Impact on Remote Working: You need to reduce the friction required to connect to your team. Each slow response to a question is like moving your desk an extra few meters away from your team until eventually, you are in the basement office with the door closed. Using always-on Zoom channels or fast response to Slack messages can increase your teams’ proximity with minimal effort.

NB: Although we use Slack and Zoom as the default messaging and video conference tools, other tools exist that might be as good. We just haven’t found them.

Privacy

People must have confidence that private conversations are only heard by those intended and not overheard by anyone else.
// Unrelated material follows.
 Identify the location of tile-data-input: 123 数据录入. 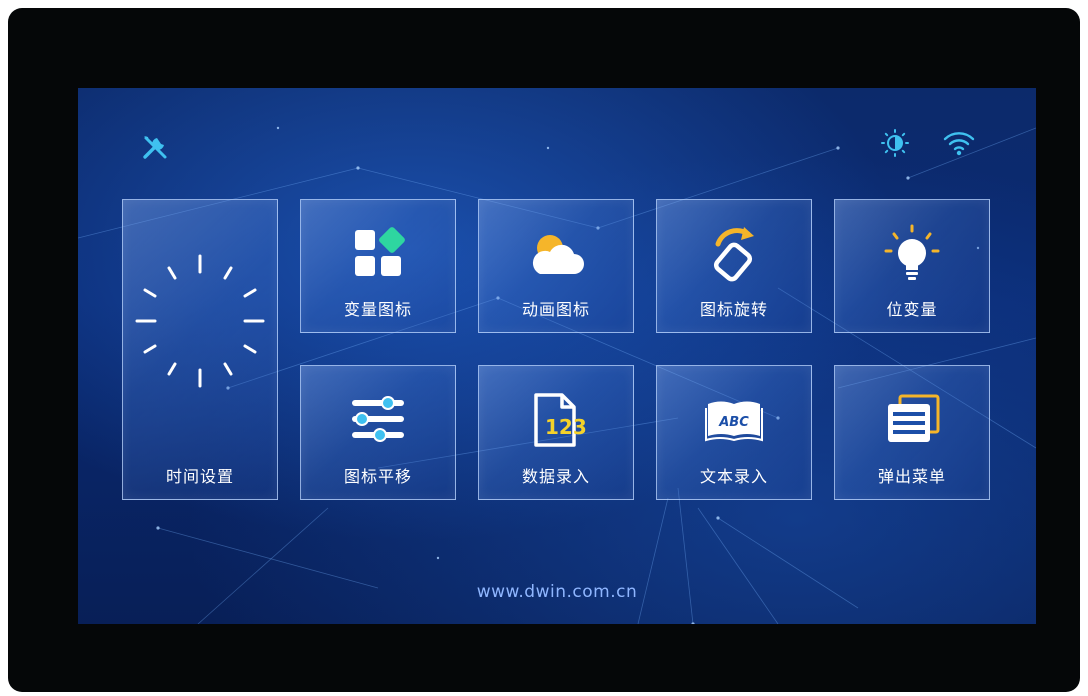
(556, 432).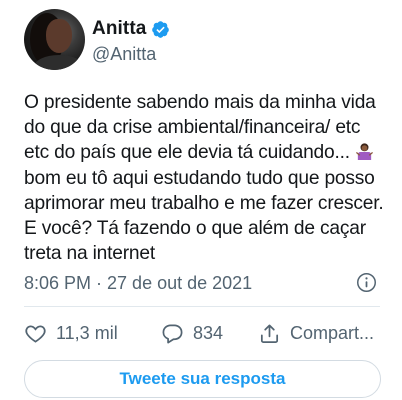 This screenshot has width=402, height=400. I want to click on avatar-shoulder, so click(59, 62).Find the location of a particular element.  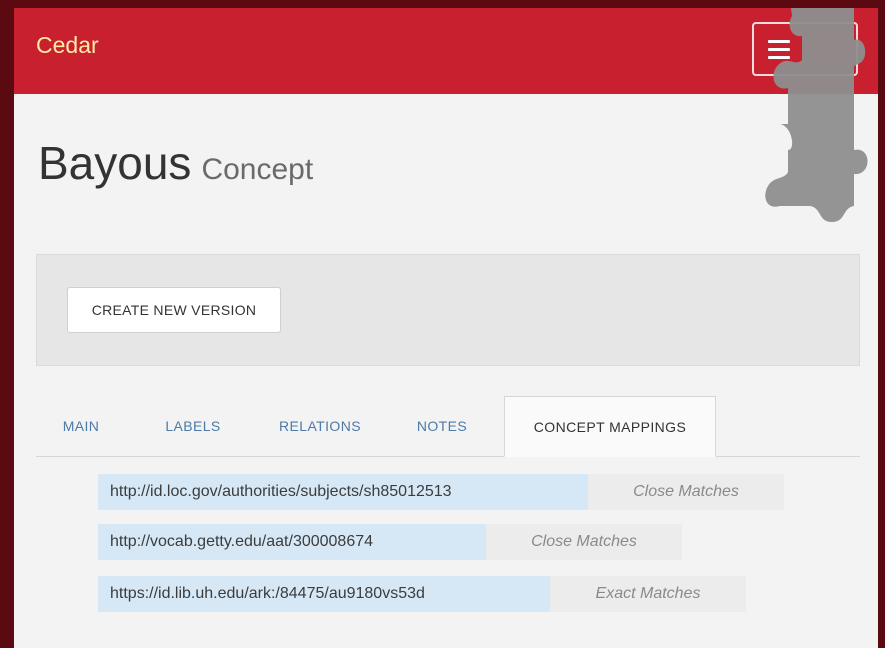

Interactions in the absence of such privacy — talking in a corridor, for example — risk being silenced or broken up by the appearance of others and raise concerns about what the interrupter might have heard.

Impact on Remote Working: If the only time you speak to another team member is on the daily Zoom call with 15 other people, then you will never create the necessary environment for people to have those frank and honest conversations that are required. Consider taking a video call directly, or take conversations to temporary Slack messaging so you can thrash out the details. Just remember, once you have finished, consider sharing the outcome with the rest of the team in a shared channel, so everyone has the context.

Legitimacy

The social definition of the space: What is supposed, obliged and allowed to occur there. People have got to feel comfortable that it is okay for them to be in a certain place, that is, not feel embarrassed or discredited. For an encounter to become an informal interaction, the people involved must not only feel comfortable about what others will see and hear — the issue of privacy — but also what others will think.

Impact on Remote Working: In a remote environment, having different channels for people to talk about topics ranging from specific technical subjects to a place just for some watercooler chat helps promote legitimacy between co-workers. Remember that shy people in a remote setting will be doubly shy, so ensure that the team environment invites active communications across all team members.